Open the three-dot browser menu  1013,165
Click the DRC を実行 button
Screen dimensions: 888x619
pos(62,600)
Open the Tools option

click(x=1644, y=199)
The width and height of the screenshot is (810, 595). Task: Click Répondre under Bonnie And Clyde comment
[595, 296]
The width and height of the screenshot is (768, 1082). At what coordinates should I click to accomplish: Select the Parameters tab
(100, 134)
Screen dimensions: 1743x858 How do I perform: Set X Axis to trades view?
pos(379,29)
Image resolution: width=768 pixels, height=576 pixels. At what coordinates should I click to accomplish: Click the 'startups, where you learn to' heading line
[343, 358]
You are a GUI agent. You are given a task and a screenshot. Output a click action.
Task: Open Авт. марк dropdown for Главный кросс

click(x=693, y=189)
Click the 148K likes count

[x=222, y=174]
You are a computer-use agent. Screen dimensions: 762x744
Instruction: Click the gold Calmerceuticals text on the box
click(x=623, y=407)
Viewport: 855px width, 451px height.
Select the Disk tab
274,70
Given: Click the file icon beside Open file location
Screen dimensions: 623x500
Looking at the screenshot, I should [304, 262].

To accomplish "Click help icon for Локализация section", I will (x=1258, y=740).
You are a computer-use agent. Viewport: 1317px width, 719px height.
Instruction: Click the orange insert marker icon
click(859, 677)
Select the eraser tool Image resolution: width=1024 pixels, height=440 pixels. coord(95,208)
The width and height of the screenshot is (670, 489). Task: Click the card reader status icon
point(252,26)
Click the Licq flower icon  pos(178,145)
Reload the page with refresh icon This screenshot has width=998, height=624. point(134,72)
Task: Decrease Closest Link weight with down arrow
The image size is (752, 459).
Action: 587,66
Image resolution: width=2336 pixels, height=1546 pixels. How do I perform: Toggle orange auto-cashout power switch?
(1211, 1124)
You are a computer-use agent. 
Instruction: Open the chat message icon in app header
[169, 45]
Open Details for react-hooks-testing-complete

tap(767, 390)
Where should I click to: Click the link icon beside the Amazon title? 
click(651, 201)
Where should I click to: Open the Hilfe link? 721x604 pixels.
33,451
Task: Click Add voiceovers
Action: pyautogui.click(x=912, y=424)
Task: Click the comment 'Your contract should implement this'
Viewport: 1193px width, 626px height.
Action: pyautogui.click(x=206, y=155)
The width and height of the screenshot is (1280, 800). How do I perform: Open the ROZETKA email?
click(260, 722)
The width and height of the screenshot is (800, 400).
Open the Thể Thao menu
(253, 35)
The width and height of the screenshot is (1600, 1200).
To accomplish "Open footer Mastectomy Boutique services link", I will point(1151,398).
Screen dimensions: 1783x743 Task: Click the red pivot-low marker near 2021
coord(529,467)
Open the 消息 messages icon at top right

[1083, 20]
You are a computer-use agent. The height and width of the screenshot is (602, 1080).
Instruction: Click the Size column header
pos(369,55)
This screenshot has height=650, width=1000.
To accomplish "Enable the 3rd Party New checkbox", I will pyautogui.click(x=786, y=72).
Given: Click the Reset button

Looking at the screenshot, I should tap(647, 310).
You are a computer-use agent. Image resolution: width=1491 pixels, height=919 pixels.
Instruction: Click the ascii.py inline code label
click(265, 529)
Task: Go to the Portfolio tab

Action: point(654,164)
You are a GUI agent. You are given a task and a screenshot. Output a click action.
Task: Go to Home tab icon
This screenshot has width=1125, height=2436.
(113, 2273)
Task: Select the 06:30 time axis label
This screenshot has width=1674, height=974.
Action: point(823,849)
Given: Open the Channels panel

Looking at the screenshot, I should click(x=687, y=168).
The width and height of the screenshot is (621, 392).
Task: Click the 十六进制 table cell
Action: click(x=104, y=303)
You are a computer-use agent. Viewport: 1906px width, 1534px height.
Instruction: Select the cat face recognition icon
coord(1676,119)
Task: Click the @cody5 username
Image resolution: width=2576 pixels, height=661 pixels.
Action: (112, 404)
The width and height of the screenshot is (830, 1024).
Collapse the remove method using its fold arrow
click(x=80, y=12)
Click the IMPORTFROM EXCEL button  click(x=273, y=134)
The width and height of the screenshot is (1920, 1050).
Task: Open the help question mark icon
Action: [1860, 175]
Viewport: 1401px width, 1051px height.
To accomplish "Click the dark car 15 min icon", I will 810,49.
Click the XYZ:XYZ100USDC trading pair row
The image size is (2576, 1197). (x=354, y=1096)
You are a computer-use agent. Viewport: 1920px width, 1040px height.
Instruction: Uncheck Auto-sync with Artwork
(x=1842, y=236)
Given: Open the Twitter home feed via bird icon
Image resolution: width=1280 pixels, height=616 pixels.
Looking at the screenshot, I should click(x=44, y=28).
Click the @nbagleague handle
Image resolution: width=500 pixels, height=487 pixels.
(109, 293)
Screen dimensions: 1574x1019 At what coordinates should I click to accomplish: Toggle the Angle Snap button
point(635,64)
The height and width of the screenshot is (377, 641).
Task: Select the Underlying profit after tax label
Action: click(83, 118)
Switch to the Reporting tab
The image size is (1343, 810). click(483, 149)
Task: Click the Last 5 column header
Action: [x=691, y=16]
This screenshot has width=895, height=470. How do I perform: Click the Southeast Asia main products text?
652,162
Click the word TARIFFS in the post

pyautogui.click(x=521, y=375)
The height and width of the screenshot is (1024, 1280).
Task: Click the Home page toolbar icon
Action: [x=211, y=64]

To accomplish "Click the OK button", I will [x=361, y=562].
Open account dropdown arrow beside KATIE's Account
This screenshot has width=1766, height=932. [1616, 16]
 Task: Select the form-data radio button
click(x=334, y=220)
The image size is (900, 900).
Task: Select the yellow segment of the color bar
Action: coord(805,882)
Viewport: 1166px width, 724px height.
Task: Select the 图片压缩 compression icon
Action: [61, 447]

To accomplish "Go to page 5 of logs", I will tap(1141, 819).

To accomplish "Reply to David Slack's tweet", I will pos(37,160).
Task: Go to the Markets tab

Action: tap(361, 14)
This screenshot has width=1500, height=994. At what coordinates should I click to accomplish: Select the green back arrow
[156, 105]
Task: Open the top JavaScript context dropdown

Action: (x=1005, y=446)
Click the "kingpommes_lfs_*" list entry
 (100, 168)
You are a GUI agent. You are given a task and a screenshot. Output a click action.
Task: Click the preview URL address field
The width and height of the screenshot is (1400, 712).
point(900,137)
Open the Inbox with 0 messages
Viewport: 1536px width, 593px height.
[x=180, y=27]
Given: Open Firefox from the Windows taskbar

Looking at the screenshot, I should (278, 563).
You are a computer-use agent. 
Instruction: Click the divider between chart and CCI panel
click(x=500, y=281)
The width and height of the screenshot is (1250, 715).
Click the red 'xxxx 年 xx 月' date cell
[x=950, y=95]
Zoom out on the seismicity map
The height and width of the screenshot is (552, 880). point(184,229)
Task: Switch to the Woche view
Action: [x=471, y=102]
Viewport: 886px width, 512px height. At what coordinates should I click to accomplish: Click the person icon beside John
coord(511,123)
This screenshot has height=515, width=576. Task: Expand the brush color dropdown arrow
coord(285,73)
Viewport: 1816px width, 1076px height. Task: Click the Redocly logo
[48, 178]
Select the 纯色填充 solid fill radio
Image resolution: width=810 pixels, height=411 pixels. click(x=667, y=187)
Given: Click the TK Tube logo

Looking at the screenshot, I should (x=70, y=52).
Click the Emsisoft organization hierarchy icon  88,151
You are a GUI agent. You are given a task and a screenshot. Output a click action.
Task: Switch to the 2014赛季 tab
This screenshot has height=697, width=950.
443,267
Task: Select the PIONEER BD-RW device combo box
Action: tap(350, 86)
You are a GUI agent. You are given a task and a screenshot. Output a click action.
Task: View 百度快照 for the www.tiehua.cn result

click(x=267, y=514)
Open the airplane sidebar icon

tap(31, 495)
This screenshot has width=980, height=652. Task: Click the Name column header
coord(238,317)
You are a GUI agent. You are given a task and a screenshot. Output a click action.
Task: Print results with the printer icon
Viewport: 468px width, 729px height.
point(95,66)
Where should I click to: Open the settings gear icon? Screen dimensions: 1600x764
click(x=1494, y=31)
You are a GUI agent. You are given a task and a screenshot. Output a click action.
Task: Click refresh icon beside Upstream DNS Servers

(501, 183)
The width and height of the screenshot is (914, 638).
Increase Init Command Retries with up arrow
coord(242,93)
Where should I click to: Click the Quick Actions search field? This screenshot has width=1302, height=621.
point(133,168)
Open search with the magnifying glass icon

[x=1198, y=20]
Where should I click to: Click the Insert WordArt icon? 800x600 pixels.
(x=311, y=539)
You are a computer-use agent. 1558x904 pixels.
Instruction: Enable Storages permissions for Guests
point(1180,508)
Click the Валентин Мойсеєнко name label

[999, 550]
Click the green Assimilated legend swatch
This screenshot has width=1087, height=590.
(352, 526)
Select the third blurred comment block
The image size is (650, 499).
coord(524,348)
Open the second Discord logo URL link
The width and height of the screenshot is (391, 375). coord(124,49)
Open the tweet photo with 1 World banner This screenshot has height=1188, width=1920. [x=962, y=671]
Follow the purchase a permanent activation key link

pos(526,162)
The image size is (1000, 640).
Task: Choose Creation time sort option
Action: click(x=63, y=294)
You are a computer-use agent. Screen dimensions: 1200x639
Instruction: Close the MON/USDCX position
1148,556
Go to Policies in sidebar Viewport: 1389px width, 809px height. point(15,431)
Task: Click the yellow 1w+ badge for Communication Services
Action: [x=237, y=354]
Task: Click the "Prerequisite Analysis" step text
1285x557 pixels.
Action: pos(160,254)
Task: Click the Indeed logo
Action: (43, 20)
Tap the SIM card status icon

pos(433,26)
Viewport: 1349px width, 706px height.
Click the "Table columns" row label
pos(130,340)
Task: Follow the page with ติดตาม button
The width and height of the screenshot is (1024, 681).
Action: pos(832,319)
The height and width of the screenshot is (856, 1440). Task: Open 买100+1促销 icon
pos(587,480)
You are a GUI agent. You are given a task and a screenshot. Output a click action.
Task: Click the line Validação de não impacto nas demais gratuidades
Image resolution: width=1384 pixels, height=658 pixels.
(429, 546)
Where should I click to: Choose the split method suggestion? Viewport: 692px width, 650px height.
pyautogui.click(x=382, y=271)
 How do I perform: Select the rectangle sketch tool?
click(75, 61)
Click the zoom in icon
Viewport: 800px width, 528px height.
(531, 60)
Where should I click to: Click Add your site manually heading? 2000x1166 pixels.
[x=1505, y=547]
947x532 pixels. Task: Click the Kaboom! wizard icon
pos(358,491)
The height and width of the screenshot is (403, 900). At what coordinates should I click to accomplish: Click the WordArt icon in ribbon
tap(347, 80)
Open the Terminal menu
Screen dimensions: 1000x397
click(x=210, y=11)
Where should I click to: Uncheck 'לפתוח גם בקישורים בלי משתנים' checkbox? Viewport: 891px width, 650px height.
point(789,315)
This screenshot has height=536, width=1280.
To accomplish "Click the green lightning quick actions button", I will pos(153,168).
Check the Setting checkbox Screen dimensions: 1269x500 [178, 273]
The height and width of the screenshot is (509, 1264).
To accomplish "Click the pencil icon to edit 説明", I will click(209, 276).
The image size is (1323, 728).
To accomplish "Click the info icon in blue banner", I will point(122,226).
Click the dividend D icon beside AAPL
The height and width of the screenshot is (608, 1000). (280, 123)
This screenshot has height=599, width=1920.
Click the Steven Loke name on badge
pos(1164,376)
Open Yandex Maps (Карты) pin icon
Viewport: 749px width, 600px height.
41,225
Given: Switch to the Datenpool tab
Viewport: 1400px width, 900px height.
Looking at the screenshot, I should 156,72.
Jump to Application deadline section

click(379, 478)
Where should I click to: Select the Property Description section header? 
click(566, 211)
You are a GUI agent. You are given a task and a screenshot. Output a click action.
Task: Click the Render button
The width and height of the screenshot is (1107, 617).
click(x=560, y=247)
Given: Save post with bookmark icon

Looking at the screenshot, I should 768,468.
★ ★ ★ ★ ★
## Work instruction
The required output is the exact run of lines from the beginning of the listing above to the line that contains "Select the eraser", inclusive of both.

## Response to this exercise
Open the three-dot browser menu  1013,165
Click the DRC を実行 button
Screen dimensions: 888x619
pos(62,600)
Open the Tools option

click(x=1644, y=199)
The width and height of the screenshot is (810, 595). Task: Click Répondre under Bonnie And Clyde comment
[595, 296]
The width and height of the screenshot is (768, 1082). At what coordinates should I click to accomplish: Select the Parameters tab
(100, 134)
Screen dimensions: 1743x858 How do I perform: Set X Axis to trades view?
pos(379,29)
Image resolution: width=768 pixels, height=576 pixels. At what coordinates should I click to accomplish: Click the 'startups, where you learn to' heading line
[343, 358]
You are a GUI agent. You are given a task and a screenshot. Output a click action.
Task: Open Авт. марк dropdown for Главный кросс

click(x=693, y=189)
Click the 148K likes count

[x=222, y=174]
You are a computer-use agent. Screen dimensions: 762x744
Instruction: Click the gold Calmerceuticals text on the box
click(x=623, y=407)
Viewport: 855px width, 451px height.
Select the Disk tab
274,70
Given: Click the file icon beside Open file location
Screen dimensions: 623x500
Looking at the screenshot, I should [304, 262].

To accomplish "Click help icon for Локализация section", I will (x=1258, y=740).
You are a computer-use agent. Viewport: 1317px width, 719px height.
Instruction: Click the orange insert marker icon
click(859, 677)
Select the eraser tool Image resolution: width=1024 pixels, height=440 pixels. coord(95,208)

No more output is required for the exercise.